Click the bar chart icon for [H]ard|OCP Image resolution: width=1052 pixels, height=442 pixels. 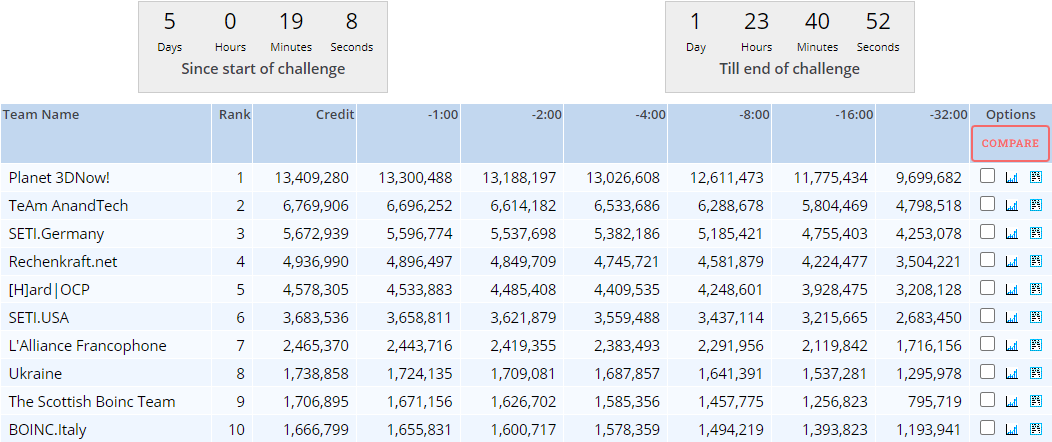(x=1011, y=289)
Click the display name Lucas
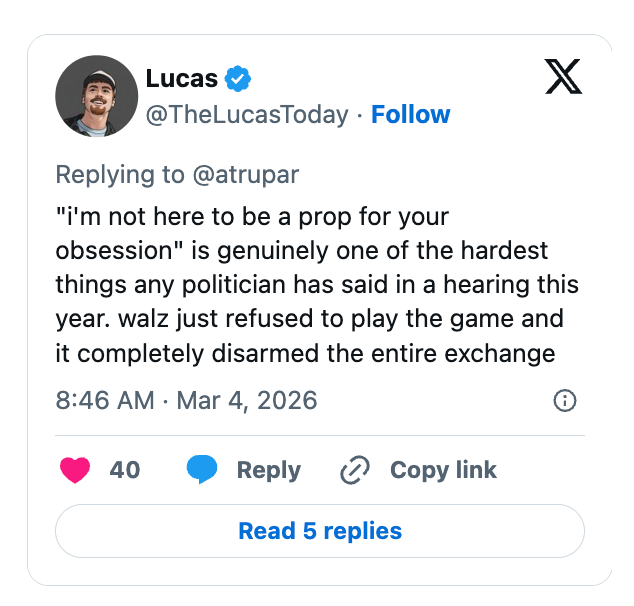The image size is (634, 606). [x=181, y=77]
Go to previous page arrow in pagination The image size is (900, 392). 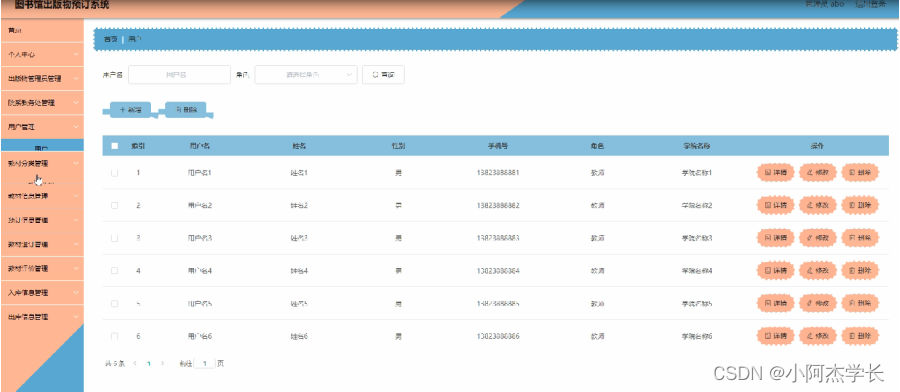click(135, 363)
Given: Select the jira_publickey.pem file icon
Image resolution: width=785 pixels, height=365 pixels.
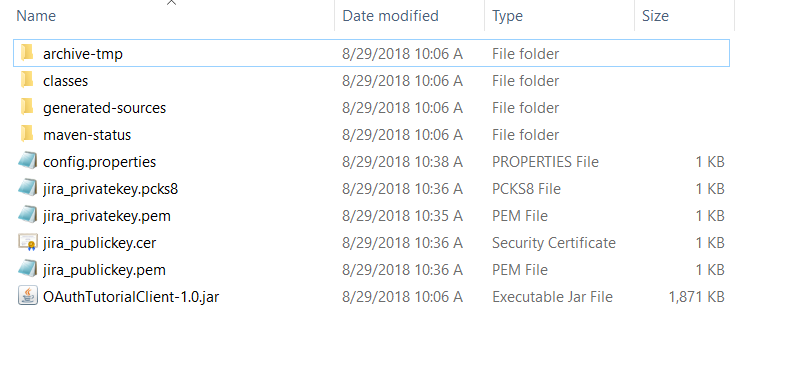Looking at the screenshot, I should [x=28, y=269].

━━━━━━━━

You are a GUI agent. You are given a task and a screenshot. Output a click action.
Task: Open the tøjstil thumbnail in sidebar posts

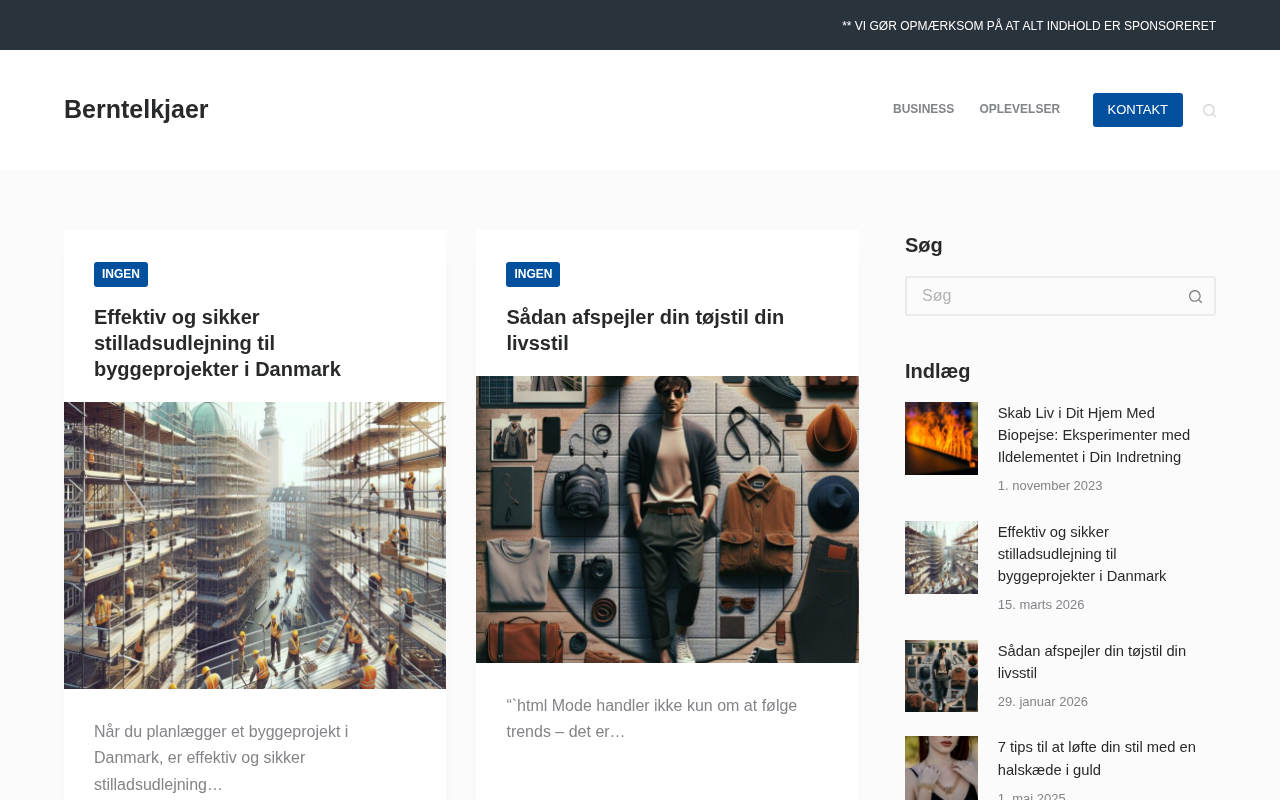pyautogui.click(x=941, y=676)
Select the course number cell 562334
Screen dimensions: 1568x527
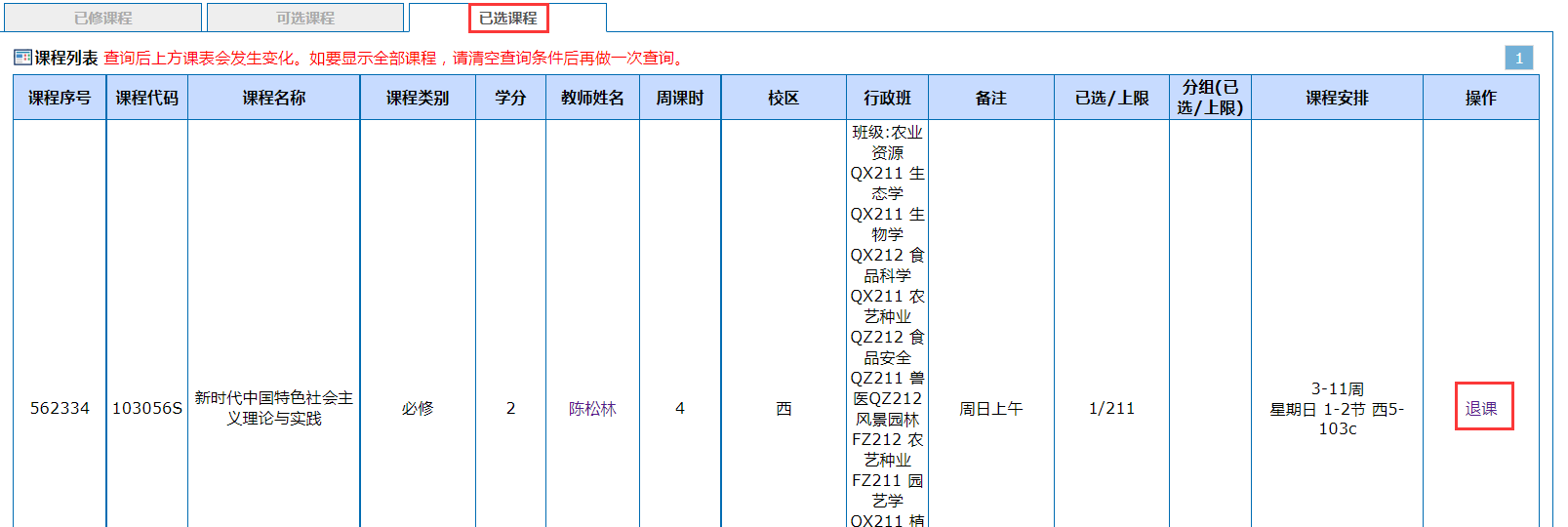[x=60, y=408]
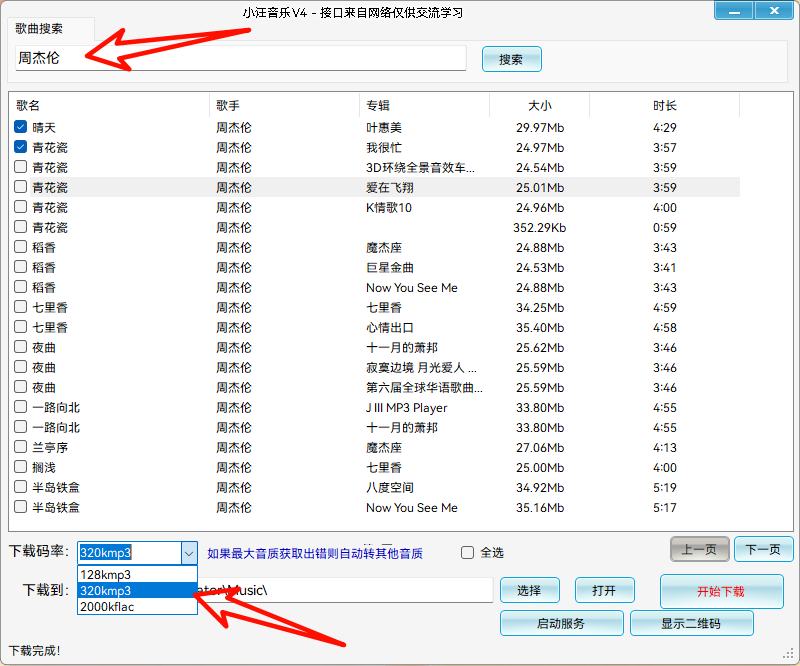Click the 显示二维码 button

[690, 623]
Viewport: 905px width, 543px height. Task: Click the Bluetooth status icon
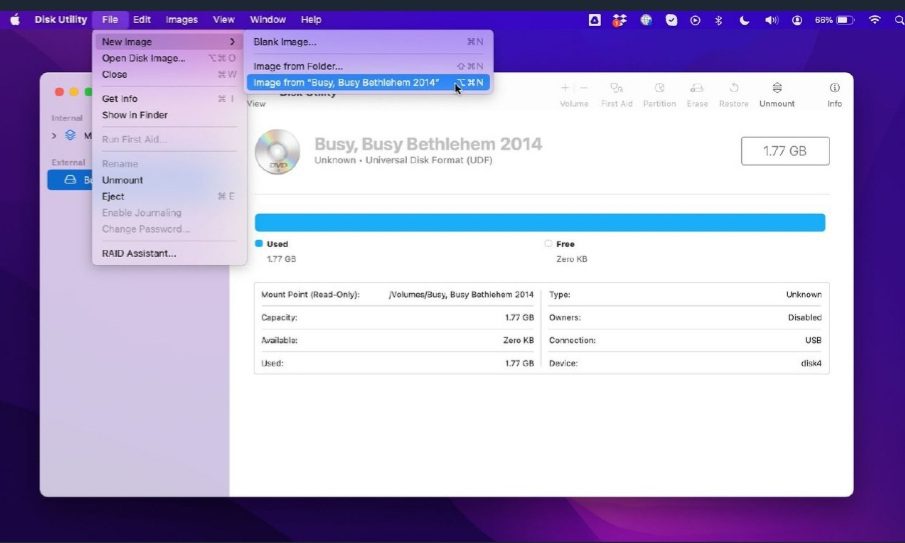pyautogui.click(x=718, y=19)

━━━━━━━━

## AIM OF THE EXERCISE
From the records above, how many lines include the word "Select"? Only the number is wanted.

## FINISHED TASK
2